WHAT IS EXPECTED:
Copy each line of the entries below word for word, leaving out the pictures.

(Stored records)
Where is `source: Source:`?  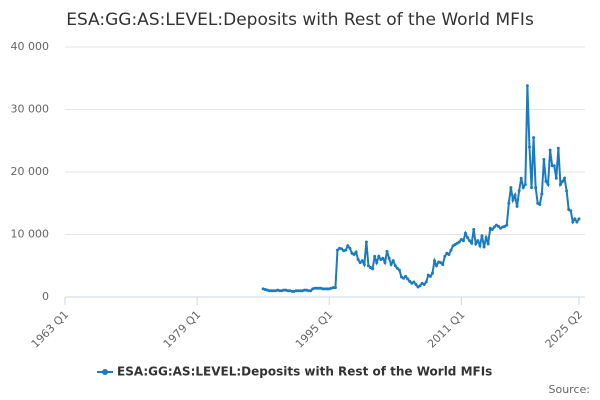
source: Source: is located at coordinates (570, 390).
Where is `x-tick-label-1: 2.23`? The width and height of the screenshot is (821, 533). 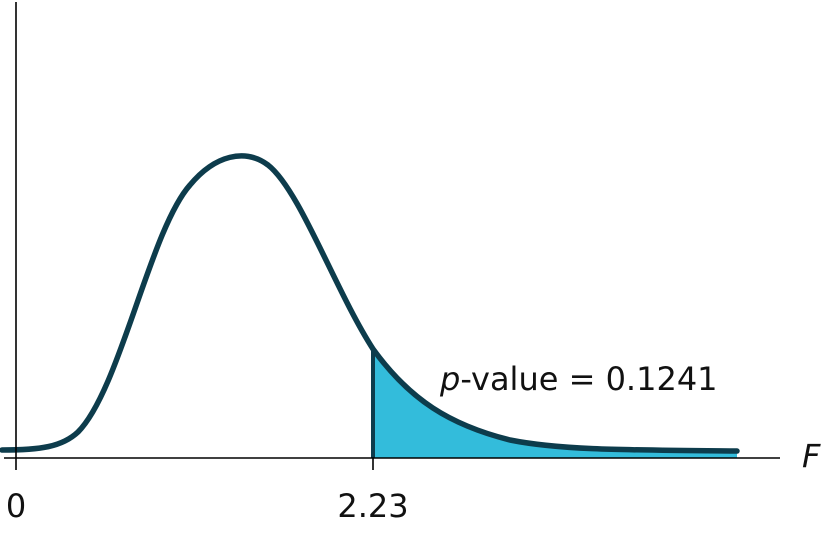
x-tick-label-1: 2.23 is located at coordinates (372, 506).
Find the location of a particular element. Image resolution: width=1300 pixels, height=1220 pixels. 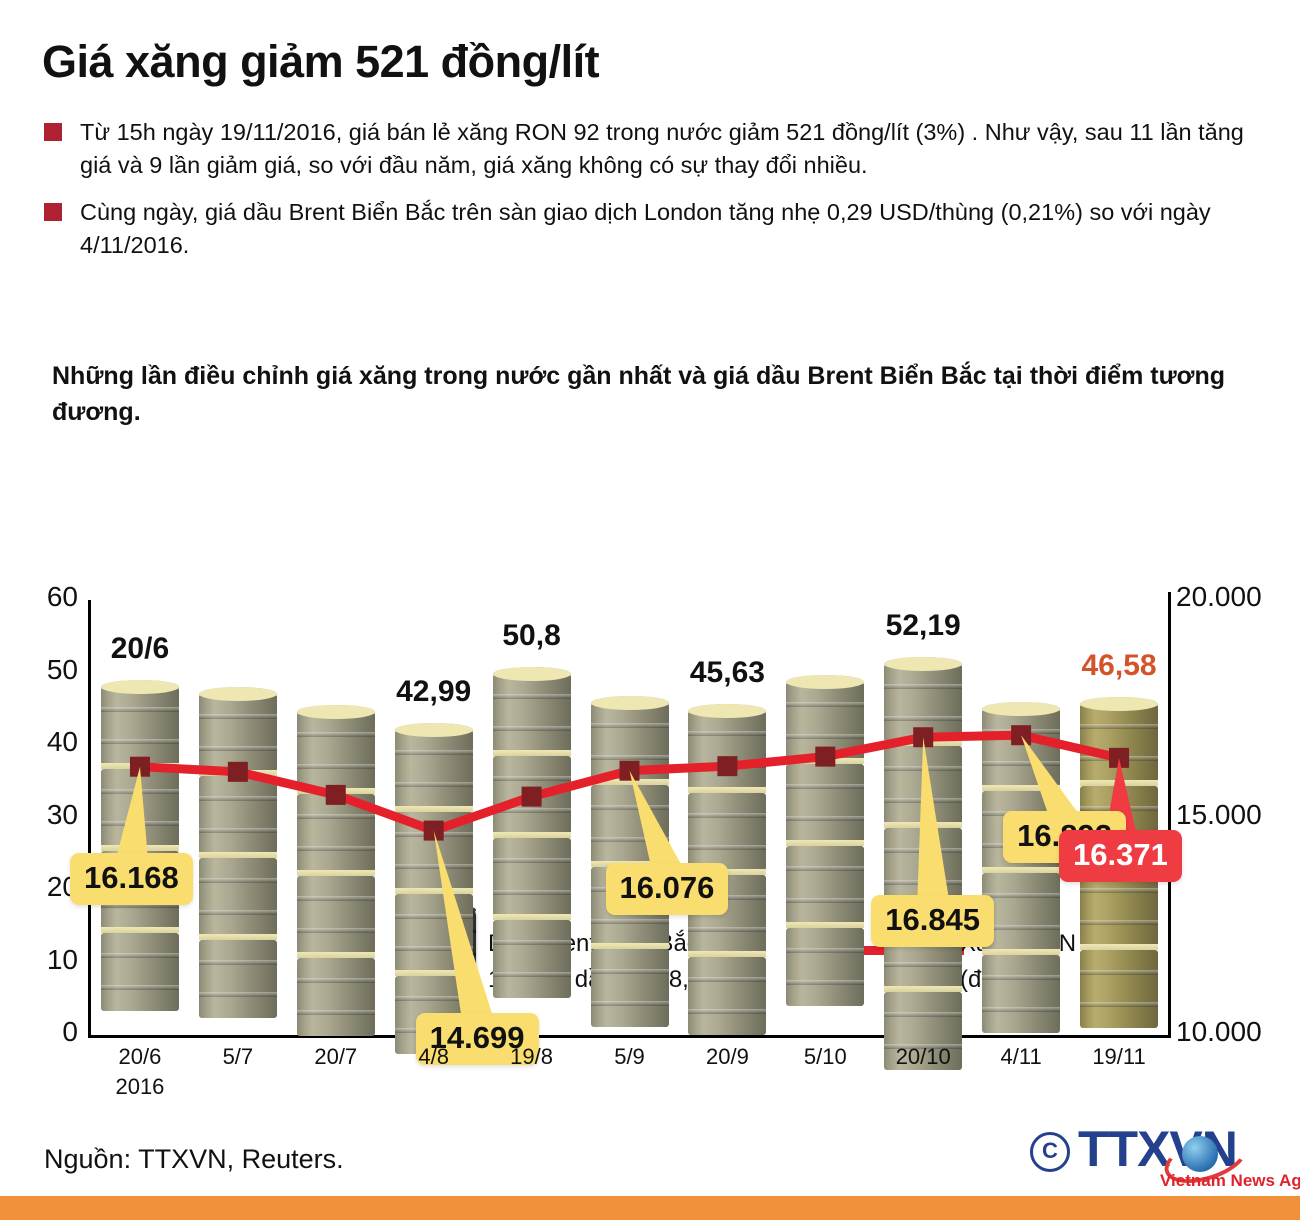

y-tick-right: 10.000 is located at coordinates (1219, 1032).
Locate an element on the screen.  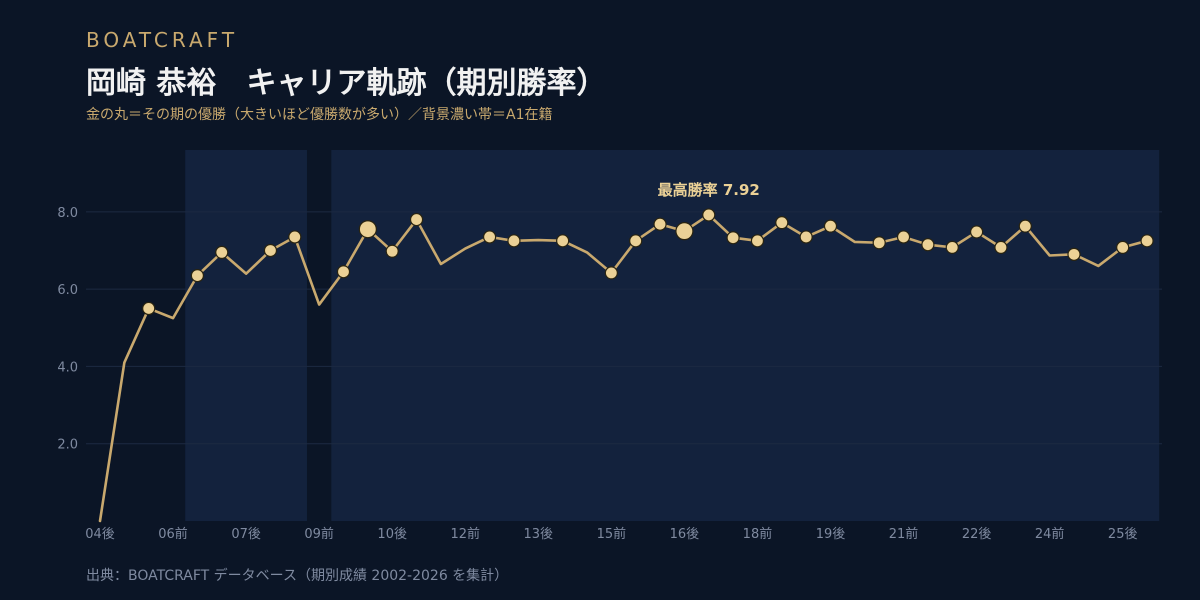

EXPECTED ANSWER:
Where is `source: Source:`?  
source: Source: is located at coordinates (570, 390).
Where is `x-tick-label-1: 2.23`? The width and height of the screenshot is (821, 533). 
x-tick-label-1: 2.23 is located at coordinates (372, 506).
Find the location of a particular element. Image resolution: width=1300 pixels, height=1220 pixels. 

y-tick-right: 10.000 is located at coordinates (1219, 1032).
Locate an element on the screen.  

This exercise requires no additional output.